Wednesday, March 23, 2011

That Which I Have Feared The Most ...

That which I have feared the most is upon me.
The other night, it happened. The perfect storm of fear. After working in town all day, I came home to an empty house, which is my lot in life right now, and not such a bad thing most days.  But that night I was a bit on edge already, and cold. There was a distinct note of Poe whispering through the tops of the trees.

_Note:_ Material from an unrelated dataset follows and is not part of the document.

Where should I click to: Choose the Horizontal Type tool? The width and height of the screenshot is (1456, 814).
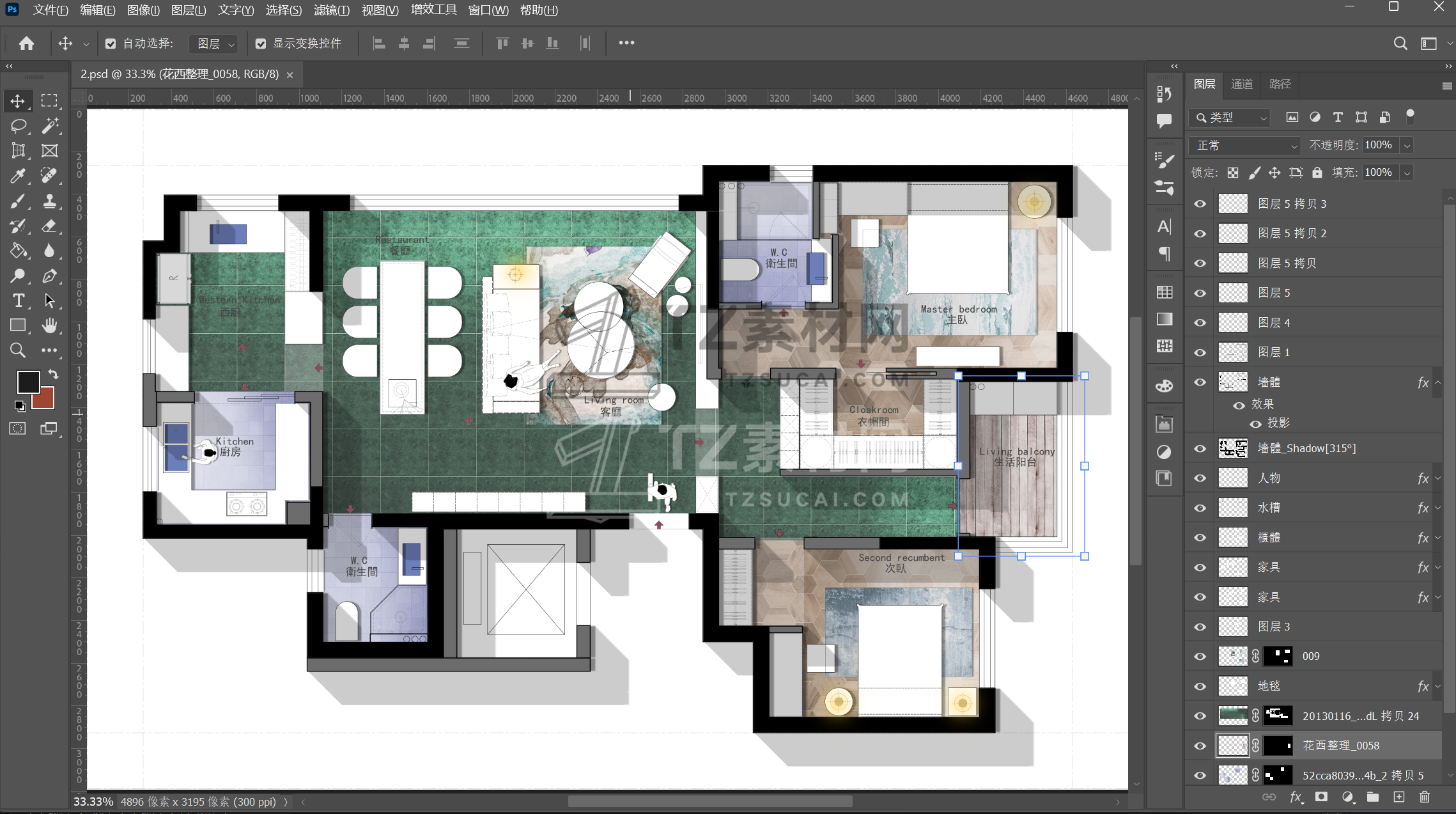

Moths fluttered nervously in my belly. I stoked the fire and fixed a cup of coffee, determined not to give in to anxiety. Hard winds buffeted the little house. Overhead, the elms bowed and swayed, flailing the roof with their branches, cold fingers scratching against the windowpanes. Outside, the drizzling rain turned to ice and then to fat, greedy snowflakes that hung heavy on the electric lines, pulling them to the ground.
Lights off.
In the dim light of the fireplace, I found a couple of candles and some matches. I pillaged about by candlelight for the phone book. Not knowing where the lines had gone down, I needed to contact the electric company to tell them I was out.
No luck.
Plan B entailed doing the thing I’m trying not to do these days: calling my almost ex for help. I picked up the phone, hesitating. Should I? Should I not? What about the water in the well house? The pipes are wrapped in heat tape and if they freeze again…. I flipped the phone open, surprised to find I had no service until I remembered the booster was electric.
No phones.
The sound of heavy footsteps overhead turned my blood cold. Several years back, one of the neighboring ranchers was robbed. When the local sheriff investigated, he found footprints on the roof, indicating the thief had laid in wait for the house to be empty.
I fear stalking more than anything else.
Ice slapped the glass next to me. I jumped and let out a muffled whimper. Full-fledged panic grabbed me by the throat. What if someone was out there? What if they were on the roof, waiting?
I was fifteen years old again, in East Texas, living in a ramshackle house on the bad side of town. There was a man outside my window, his palm  pressed against the pane, melting the frost. My throat closed. I was literally frozen in fear. My hear t raced. My head felt light. I had to breathe. I had to run. I had to do something…
And then the most amazing thing happened.
I stepped outside of my trembling body and had a talk with myself.
Here’s the deal, chickie. You aren’t fifteen, by about thirty two years. You aren’t in Texas and you aren’t on the bad side of town. You’re a big girl now. You live alone in the country. Your power is going to go out sometimes. You lived without it for ten flipping years, so what’s the big deal here? It’s nearly 9. Quit being a pansy and go to bed.
The roof creaked again, directly overhead. I chewed the inside of my mouth. To Pansy or Not to Pansy?
And if there’s some idiot on the roof, he’s going to slip on the ice and fall to his death or be beaten to a bloody pulp by the elms, which is what he deserves anyway. But he is for dang sure not getting in this house with all the windows painted shut and deadbolts on the doors.
That chased my fear away like a fishwife with a broom. I put on my jammies, stoked up the fire and took my own advice. I went to bed.
I woke up a couple of times, the sound of creaking rafters and groaning tin like something straight out of Alfred Hitchcock. But I just smiled as I imagined the trees protecting me, beating the intruders away. Snuggling deeper beneath the blankets, I closed  my eyes and slept like a baby while the little fella in the holster stood guard, tucked away on top of the nightstand.